Review Index:

ARM Tech Day 2016: Introducing Cortex-A73, Mali-G71, and CCI-550

Subject: General Tech
Manufacturer: ARM

New Products for 2017

PC Perspective was invited to Austin, TX on May 11 and 12 to participate in ARM’s yearly tech day.  Also invited were a handful of editors and analysts that cover the PC and mobile markets.  Those folks were all pretty smart, so it is confusing as to why they invited me.  Perhaps word of my unique talent of screenshoting PDFs into near-unreadable JPGs preceded me?  Regardless of the reason, I was treated to two full days of in-depth discussion of the latest generation of CPU and GPU cores, 10nm test chips, and information on new licensing options.

View Full Size

Today ARM is announcing their next CPU core with the introduction of the Cortex-A73. They are also unwrapping the latest Mali-G71 graphics technology.  Other technologies such as the CCI-550 interconnect are also revealed.  It is a busy and important day for ARM, especially in light of Intel seemingly abandoning the sub-milliwatt mobile market.

View Full Size


ARM previously announced the Cortex-A72 in February, 2015.  Since that time it has been seen in most flagship mobile devices in late 2015 and throughout 2016.  The market continues to evolve, and as such the workloads and form factors have pushed ARM to continue to develop and improve their CPU technology.

View Full Size

The Sofia Antipolis, France design group is behind the new A73.  The previous several core architectures had been developed by the Cambridge group.  As such, the new design differs quite dramatically from the previous A72.  I was actually somewhat taken aback by the differences in the design philosophy of the two groups and the changes between the A72 and A73, but the generational jumps we have seen in the past make a bit more sense to me.

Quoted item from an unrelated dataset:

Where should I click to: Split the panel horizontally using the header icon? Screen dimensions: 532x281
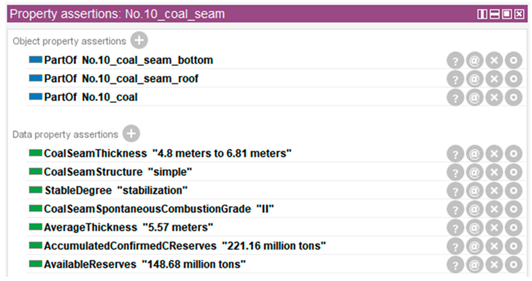[x=494, y=13]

The marketplace is constantly changing when it comes to workloads and form factors.  More and more complex applications are being ported to mobile devices, including hot technologies like AR and VR.  Other technologies include 3D/360 degree video, greater than 20 MP cameras, and 4K/8K displays and their video playback formats.  Form factors on the other hand have continued to decrease in size, especially in overall height.  We have relatively large screens on most premium devices, but the designers have continued to make these phones thinner and thinner throughout the years.  This has put a lot of pressure on ARM and their partners to increase performance while keeping TDPs in check, and even reducing them so they more adequately fit in the TDP envelope of these extremely thin devices.

View Full Size

Click here to continue reading about ARM's Tech Day 2016!

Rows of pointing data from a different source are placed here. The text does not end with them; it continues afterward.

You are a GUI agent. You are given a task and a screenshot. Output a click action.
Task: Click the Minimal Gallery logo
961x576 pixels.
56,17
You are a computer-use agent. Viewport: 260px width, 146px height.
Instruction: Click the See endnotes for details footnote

The focus for the design of the A73 is simply to increase overall performance, decrease power, and leverage the very latest process nodes from a variety of pure-play foundries.  Sounds pretty simple, right?  Obviously not.  ARM has taken these performance and power considerations and focused their attention on keeping clockspeeds up, but improve IPC and efficiency (both from a power and pipeline perspective).  The Sofia group started from the ground up with a new design that does not derive from the previous A72.

View Full Size

The base design features a 2-wide superscalar engine with dual decode.  The previous A72 featured a triple decode engine.  Our first reaction is of course, “Higher numbers of units means better performance!”  This is not necessarily true, and ARM has managed to improve IPC through a variety of ways, all the while simplifying the design.  The core is code named “Artemis”, which is the product we covered in our Artemis/10nm article a few weeks back.  This is designed to be one of the smallest cores that ARM has introduced with a die size of 0.65mm sq. per core on the 10nm process.

View Full Size

Quite a bit of performance and efficiency has been gained from by going to a dual decode unit.  ARM has implemented an instruction-fusion capability that allows multiple instructions to be fused and dispatched at once.  They also have reduced the number of instructions that have to be split into Micro-OPS.  Previously more complex instructions were split into these Micro-OPS, which increases latency and consumes extra clock cycles.  By radically reworking the front end, ARM is allowing greater efficiency in instruction decode and dispatch.  This improves performance, decreases complexity, and gives a good jump in power efficiency.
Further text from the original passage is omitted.